■ Excerpted passage:

---*---

Other ex-Soviet republics have been ensnared, given their economic and trade links to Russia. Tajikistan, where remittances from Russia could amount to a quarter of the economy, has handed bondholders a 26% loss since February 21, when a market sell-off started on reports of Russian troop movements. Georgia’s dollar bonds have also seen double-digit losses.

“Countries that depend a lot on Russian remittances will suffer given the weakness of the rouble and potential loss of employment by diasporas in Russia,” said Carlos de Sosa, an emerging-markets strategist and portfolio manager at Vontobel Asset Management in Zurich.

Trade Pain

Then there’s countries outside the ex-Soviet bloc that rely on Russia and Ukraine for fuel and food imports. With those supplies drying up or blocked due to sanctions, Pakistan’s debt has fallen into the distressed category, handing investors a 20% loss. Sri Lanka’s bonds, distressed before the war, have sunk to below 50 cents on default fears.

Pakistan is rated at single B, five levels below investment grade, while Sri Lanka is two grades worse at CCC. Both countries are forecast to see inflation spike to hit around 10% this year, with the war sending the cost of oil soaring above $100 a barrel and wheat futures to a record.

“Single B is vulnerable — they are weak fundamentally so people would sell them first when they feel fear,” said Carl Wong, head of fixed income at Avenue Asset Management in Hong Kong. The Federal Reserve, which kicked off a US rate hiking cycle Wednesday, is also causing “a valuation reset” in emerging-market debt, he said.

The countries with potentially the most still to lose are those that benefit from Russian and Ukrainian visitors as well as goods. That could be a longer term problem facing the likes of Egypt and Turkey, whose biggest trade partners include Russia.

---*---

■ Listed entries:
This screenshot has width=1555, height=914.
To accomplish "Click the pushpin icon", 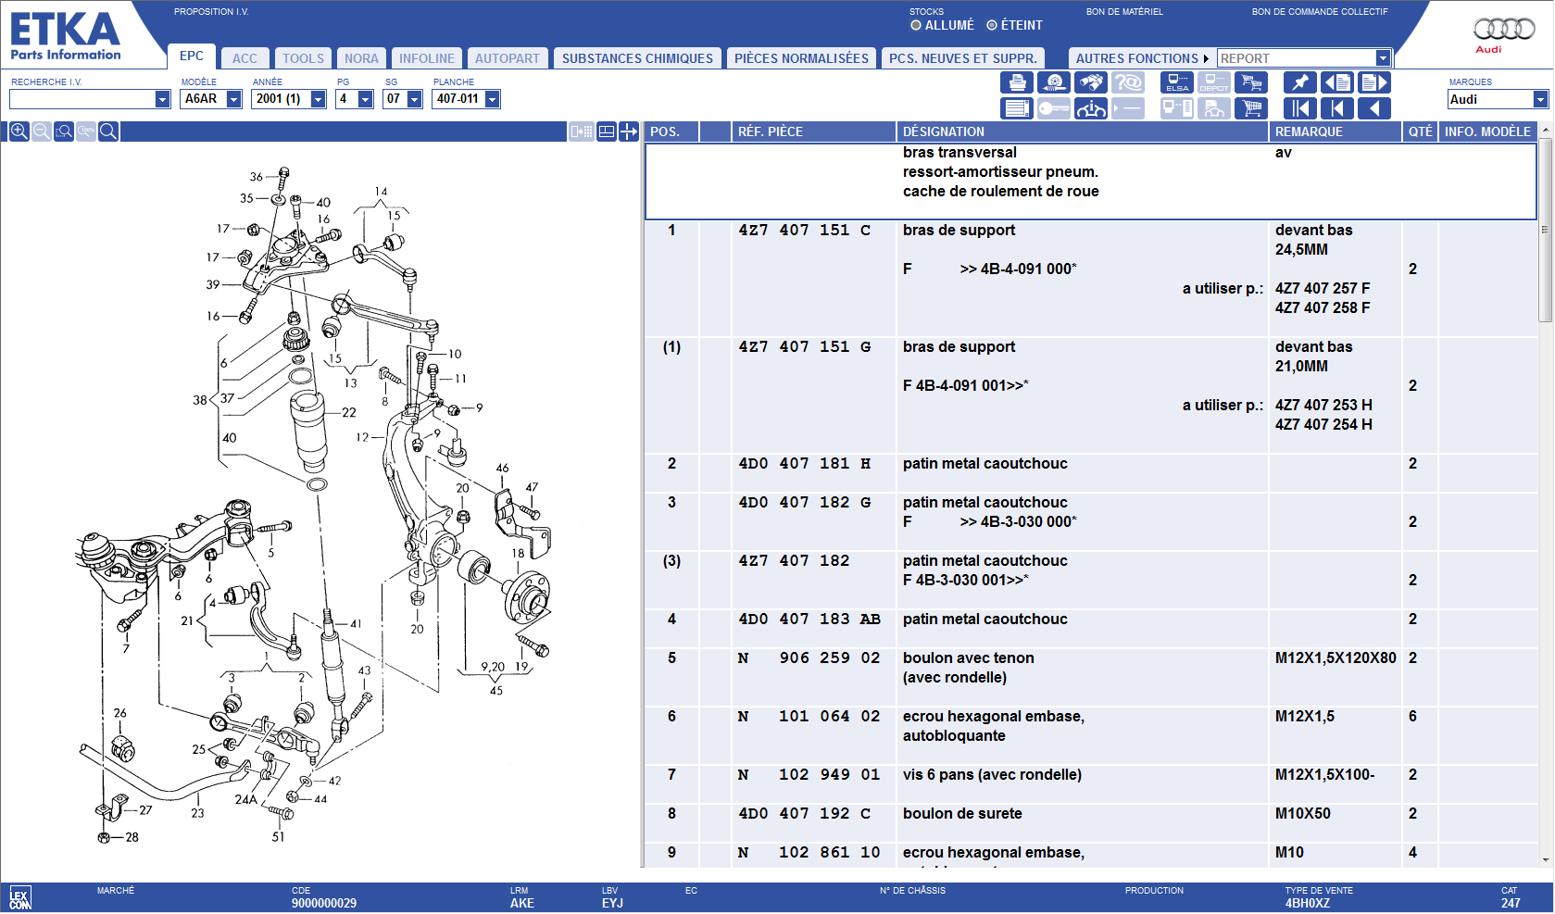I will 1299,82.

---*---

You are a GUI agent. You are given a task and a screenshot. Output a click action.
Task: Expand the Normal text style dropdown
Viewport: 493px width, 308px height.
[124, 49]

---*---

■ What is required: In the bond-market passage, turn the paragraph that begins "Pakistan is rated at single B" into a short bulleted list that keeps its main facts.

■ Exercise response:
- Pakistan: rated single B, five levels below investment grade
- Sri Lanka: rated CCC, two grades lower than Pakistan
- Both countries: inflation forecast to rise to around 10% this year
- Cause: the war has pushed oil above $100 a barrel and wheat futures to a record